__Goal of the exercise__
Write out exactly the lines from the start of the entries through the one that contains "Image resolution: width=1281", including both.

** Stored data follows **

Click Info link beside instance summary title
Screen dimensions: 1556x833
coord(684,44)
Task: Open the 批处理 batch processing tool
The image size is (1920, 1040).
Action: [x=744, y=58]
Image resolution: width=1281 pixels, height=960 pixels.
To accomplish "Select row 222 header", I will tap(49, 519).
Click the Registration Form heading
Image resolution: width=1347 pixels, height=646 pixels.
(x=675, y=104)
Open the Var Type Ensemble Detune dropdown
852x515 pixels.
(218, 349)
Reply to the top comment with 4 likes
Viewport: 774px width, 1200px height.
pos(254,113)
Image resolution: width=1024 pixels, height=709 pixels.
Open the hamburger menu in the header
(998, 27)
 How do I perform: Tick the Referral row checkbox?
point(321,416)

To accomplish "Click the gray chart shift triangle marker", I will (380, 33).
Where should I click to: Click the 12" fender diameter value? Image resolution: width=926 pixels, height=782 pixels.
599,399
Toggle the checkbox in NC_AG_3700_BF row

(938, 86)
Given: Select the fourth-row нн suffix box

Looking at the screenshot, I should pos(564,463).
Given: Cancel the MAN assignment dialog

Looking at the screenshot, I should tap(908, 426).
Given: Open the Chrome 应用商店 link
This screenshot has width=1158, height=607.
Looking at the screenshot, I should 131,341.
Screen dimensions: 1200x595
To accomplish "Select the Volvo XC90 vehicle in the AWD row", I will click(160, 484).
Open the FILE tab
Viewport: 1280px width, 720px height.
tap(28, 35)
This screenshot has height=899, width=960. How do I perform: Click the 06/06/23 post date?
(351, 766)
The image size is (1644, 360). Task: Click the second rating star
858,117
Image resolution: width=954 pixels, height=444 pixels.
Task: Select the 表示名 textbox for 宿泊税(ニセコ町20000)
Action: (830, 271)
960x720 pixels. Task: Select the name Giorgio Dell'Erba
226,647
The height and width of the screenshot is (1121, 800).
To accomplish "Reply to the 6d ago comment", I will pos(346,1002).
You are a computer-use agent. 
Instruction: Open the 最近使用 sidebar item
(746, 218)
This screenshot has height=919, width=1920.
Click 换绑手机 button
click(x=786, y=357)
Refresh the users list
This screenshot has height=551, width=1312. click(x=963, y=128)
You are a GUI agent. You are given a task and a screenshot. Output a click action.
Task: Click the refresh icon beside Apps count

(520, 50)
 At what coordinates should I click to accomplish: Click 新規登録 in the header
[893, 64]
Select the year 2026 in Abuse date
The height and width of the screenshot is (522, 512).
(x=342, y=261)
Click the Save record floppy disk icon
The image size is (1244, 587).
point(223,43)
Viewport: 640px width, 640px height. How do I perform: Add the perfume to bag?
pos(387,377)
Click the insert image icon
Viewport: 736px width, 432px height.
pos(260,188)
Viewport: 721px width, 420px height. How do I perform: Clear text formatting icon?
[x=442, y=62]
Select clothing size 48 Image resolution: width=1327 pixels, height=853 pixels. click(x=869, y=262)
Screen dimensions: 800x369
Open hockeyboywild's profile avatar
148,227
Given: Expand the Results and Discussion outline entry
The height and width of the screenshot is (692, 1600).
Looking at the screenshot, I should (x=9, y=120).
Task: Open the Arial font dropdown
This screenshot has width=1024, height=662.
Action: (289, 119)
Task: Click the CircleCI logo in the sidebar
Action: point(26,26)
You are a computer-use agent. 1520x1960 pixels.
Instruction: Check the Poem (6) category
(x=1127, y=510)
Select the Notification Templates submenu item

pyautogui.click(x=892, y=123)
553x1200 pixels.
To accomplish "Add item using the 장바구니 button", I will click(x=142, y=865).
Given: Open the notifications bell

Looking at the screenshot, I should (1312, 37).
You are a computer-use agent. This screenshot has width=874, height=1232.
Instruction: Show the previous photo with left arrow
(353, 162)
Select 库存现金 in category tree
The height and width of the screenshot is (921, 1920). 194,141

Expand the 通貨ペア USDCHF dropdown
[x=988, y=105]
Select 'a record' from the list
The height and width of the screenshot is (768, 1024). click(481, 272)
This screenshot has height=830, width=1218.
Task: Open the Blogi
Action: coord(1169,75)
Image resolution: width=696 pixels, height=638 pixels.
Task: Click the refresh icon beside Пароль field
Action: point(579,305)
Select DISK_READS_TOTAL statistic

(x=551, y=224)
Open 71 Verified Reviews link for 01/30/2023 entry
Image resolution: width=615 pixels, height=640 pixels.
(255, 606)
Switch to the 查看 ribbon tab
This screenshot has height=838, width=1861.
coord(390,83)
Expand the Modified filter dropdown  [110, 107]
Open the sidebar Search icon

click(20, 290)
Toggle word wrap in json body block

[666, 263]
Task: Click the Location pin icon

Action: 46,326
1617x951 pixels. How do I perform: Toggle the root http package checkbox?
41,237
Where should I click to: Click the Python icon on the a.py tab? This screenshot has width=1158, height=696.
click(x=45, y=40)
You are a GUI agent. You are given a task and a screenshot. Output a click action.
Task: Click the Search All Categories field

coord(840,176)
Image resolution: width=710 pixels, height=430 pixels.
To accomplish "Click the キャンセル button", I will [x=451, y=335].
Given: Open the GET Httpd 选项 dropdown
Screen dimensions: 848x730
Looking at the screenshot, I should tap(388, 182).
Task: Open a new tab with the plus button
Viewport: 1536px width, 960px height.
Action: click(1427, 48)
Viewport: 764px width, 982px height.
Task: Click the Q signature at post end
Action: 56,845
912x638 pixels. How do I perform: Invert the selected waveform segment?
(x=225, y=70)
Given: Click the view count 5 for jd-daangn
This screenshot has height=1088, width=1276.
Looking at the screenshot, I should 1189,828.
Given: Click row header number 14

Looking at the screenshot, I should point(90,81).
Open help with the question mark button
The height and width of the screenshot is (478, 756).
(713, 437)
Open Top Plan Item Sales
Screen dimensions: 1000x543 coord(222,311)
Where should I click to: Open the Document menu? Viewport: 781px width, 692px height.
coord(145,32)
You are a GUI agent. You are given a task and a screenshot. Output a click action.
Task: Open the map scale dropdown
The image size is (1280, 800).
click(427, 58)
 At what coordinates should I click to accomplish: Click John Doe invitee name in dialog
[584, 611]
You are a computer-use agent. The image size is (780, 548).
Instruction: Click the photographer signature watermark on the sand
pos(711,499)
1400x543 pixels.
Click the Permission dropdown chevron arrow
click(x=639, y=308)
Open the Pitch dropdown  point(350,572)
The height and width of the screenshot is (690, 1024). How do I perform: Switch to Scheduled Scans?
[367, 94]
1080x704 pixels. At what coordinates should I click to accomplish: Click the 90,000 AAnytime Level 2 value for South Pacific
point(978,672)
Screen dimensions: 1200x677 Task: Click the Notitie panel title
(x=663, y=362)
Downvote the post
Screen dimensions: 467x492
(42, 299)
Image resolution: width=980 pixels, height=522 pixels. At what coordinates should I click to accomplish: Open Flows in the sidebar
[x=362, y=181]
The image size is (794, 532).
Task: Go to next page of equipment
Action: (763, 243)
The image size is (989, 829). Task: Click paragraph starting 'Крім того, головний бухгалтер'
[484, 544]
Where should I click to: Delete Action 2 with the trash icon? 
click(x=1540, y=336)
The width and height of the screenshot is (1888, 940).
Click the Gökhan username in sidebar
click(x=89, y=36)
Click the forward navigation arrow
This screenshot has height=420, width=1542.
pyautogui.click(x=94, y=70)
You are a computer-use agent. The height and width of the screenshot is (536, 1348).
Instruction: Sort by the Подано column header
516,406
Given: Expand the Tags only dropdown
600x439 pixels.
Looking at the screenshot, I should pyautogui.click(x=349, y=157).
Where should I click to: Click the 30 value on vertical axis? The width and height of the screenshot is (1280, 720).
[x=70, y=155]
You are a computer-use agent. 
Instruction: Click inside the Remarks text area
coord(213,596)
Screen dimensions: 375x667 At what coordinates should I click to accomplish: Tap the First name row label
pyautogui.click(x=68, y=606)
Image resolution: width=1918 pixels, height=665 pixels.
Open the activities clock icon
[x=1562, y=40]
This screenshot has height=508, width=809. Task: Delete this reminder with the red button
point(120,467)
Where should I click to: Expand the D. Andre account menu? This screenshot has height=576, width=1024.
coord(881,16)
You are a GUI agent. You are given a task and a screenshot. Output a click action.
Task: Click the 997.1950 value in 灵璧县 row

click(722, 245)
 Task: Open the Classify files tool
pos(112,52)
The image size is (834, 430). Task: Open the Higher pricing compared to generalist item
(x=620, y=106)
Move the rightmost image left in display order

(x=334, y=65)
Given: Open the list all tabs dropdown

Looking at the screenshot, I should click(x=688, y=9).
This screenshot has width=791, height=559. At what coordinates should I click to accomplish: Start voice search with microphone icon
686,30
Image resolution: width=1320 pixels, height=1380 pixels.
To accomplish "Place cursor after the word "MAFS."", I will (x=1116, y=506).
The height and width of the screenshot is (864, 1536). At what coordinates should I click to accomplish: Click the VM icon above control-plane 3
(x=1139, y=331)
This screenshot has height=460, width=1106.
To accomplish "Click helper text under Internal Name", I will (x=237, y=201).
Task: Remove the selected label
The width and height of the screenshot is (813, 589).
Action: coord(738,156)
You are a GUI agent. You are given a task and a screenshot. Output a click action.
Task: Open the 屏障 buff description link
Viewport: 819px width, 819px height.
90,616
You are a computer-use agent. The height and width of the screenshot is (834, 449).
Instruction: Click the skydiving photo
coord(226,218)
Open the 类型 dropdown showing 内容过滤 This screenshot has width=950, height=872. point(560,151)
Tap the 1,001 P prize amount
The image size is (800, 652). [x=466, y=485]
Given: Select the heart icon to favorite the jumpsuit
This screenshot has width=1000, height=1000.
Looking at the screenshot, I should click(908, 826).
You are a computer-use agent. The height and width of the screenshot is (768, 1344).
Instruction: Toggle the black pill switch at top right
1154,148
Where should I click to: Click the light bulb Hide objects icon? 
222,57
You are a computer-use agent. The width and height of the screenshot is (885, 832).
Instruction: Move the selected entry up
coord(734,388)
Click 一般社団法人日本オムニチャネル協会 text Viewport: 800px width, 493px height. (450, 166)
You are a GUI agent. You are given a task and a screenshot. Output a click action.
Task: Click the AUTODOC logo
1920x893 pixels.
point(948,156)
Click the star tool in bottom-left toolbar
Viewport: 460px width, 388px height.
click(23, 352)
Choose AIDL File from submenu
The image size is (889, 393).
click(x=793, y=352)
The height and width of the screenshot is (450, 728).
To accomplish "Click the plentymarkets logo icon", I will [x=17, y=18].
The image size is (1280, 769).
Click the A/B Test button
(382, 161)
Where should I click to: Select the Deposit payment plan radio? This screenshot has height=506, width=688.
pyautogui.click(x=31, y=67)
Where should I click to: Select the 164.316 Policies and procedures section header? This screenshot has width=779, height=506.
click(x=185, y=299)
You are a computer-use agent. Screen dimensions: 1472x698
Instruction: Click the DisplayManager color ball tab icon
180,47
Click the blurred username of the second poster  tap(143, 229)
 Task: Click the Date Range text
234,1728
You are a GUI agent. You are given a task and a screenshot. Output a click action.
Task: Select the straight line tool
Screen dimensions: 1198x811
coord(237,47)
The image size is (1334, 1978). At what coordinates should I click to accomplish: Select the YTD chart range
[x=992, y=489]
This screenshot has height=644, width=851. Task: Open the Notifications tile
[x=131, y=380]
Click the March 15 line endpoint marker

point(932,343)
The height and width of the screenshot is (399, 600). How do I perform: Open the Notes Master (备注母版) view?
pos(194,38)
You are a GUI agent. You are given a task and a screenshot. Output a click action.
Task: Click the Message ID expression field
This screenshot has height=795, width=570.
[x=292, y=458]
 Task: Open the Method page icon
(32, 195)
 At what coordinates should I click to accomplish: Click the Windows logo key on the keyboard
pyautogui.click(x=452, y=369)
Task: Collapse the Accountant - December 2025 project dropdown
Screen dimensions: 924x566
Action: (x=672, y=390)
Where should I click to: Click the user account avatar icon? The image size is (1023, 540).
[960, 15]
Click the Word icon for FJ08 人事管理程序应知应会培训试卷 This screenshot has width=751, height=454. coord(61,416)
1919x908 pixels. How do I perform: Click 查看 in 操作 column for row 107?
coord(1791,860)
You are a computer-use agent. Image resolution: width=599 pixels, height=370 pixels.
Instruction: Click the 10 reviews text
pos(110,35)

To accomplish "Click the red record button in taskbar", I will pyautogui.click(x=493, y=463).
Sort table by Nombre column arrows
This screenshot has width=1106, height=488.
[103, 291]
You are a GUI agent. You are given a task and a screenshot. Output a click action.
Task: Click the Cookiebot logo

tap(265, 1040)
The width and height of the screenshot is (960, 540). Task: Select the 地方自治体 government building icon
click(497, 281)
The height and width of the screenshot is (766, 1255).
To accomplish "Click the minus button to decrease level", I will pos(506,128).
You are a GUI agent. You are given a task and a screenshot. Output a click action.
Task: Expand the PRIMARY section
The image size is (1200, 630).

** End of Stored data **

__Exercise result__
Click Info link beside instance summary title
Screen dimensions: 1556x833
coord(684,44)
Task: Open the 批处理 batch processing tool
The image size is (1920, 1040).
Action: [x=744, y=58]
Image resolution: width=1281 pixels, height=960 pixels.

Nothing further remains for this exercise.